Thursday, September 20, 2012

Indianapolis coffee company plans to open facility in Lafayette



Indianapolis-based Copper Moon World Coffee is poised to begin roasting coffee in Lafayette if it receives property tax abatements in Tippecanoe County.

“We’re a wholesale coffee roaster,” said Cary Gutwein, president of Copper Moon World Coffee. “By and large ... we roast and pack in our brand, and we sell regionally and nationally.”

Copper Moon World Coffee plans to buy a 35,059-square-foot manufacturing facility at 1759 S. Veterans Memorial Parkway East. The site is the former Brenneco service facility, east of the Journal & Courier’s printing facility and southeast of IU Health Arnett Hospital, said Jody Hamilton, economic developer for Greater Lafayette Commerce.

The Indianapolis-based coffee roaster is about halfway through the process to secure tax abatements on its real estate and its equipment, which Gutwein said is needed before closing on the property and formally announcing intentions for the Lafayette operations.

The company started more than 25 years ago in Kentucky and moved to Indianapolis in 2005, Gutwein said Tuesday.

The Tippecanoe County Council approved the acres around the former Brenneco facility an economic revitalization area at its meeting last week. This move also OK’d the first hearing of the tax abatements, council President Roland Winger said. The final reading on the abatements will come at the council’s Oct. 9 meeting. The commissioners also must give their approval at their Oct. 1 meeting.

Tax abatements phase in the taxes assessed on property and equipment over the term of the abatement. For example, a company with a 10-year abatement would pay nothing the first year on the assessed value of the abated property or equipment. In subsequent years, one-tenth of the property or equipment taxes are added until the business is paying the full tax by the last year of the agreement.

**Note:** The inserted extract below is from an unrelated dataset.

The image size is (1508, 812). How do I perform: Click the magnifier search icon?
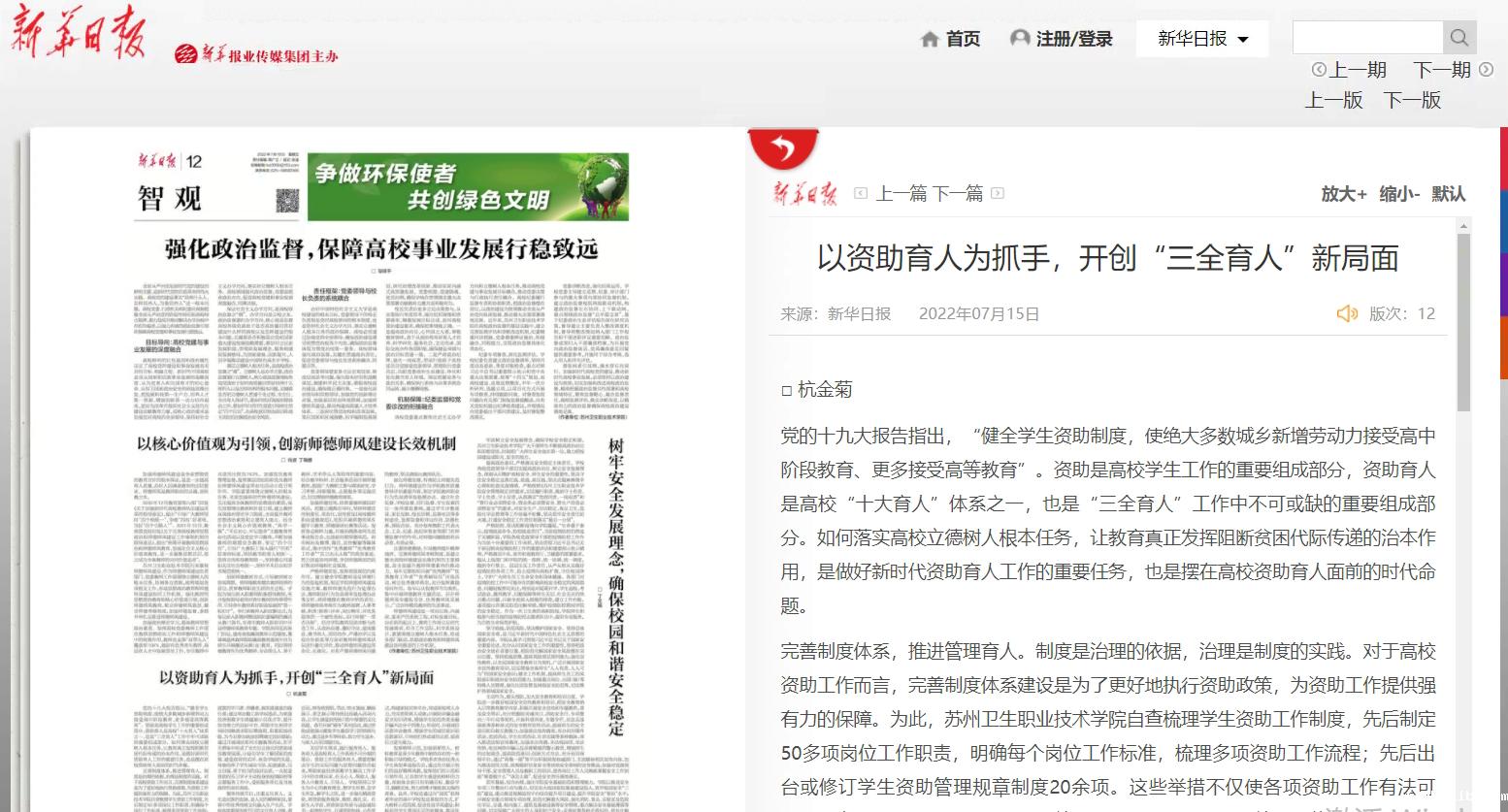click(1459, 38)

If approved, a 10-year abatement would be applied to up to $500,000 of assessed value in real estate improvements to the building, Hamilton said. The council also will consider a seven-year abatement on $800,000 of assessed value on new equipment.

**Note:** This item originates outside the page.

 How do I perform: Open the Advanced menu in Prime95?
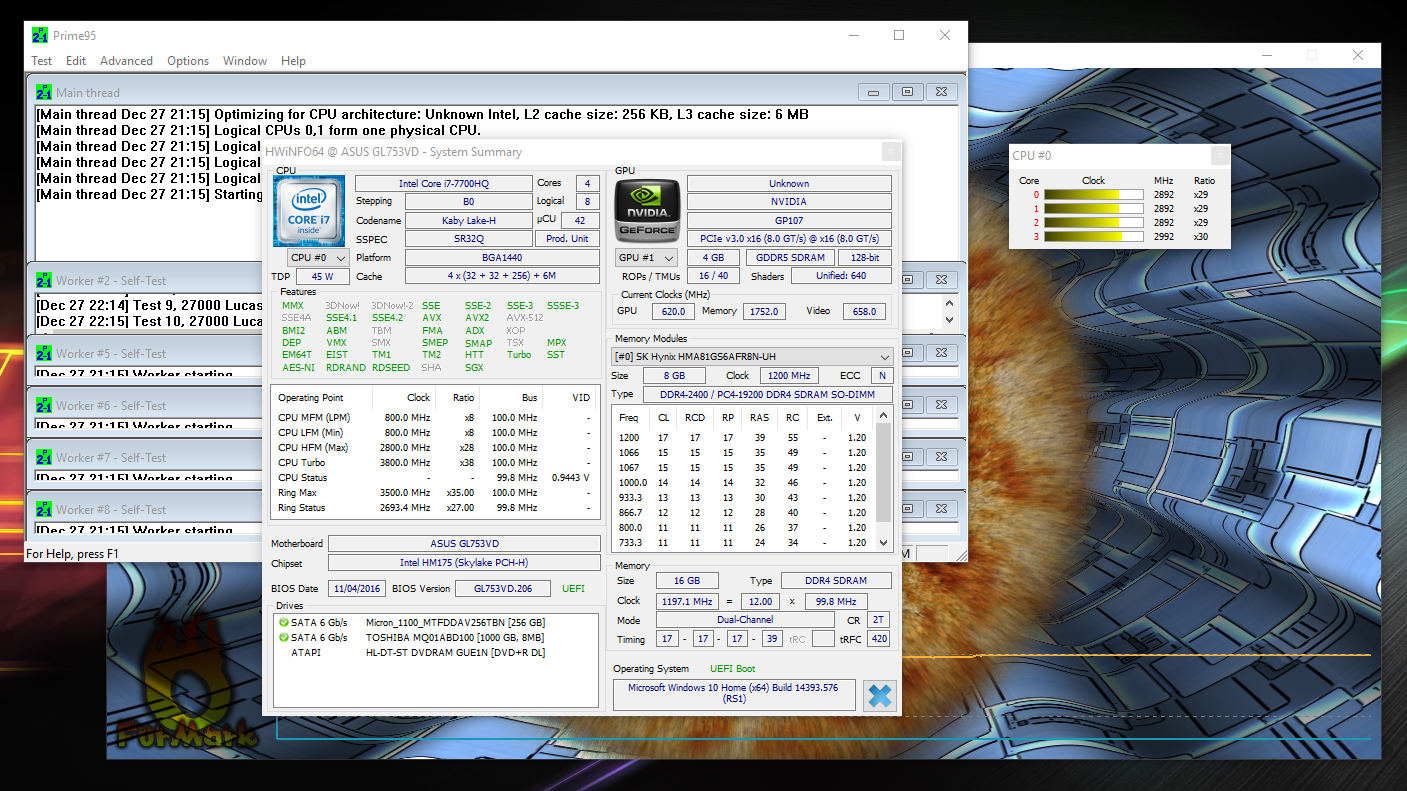[126, 61]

All totaled, both abatements would save Copper Moon World Coffee about $60,000 in its tax obligations, Hamilton said.

Gutwein, who is from the Lafayette area, is related to county Councilman Andy Gutwein, who recused himself from the discussions and the voting to avoid a conflict of interest, Hamilton said.

The county must approve the abatements because the facility currently is outside of Lafayette city limits, but the area is expected to be annexed into the city by the time the abatements take effect.

“This tax abatement is unique,” Hamilton said. “The building is actually in the county. ... Come January ... that building will come into the city.”

“It puts a vacant building back into use,” Lafayette Economic Development Director Dennis Carson said.

Copper Moon World Coffee would bring 19 jobs in the first two years, he said, which means more revenue for governments and a healthier local economy.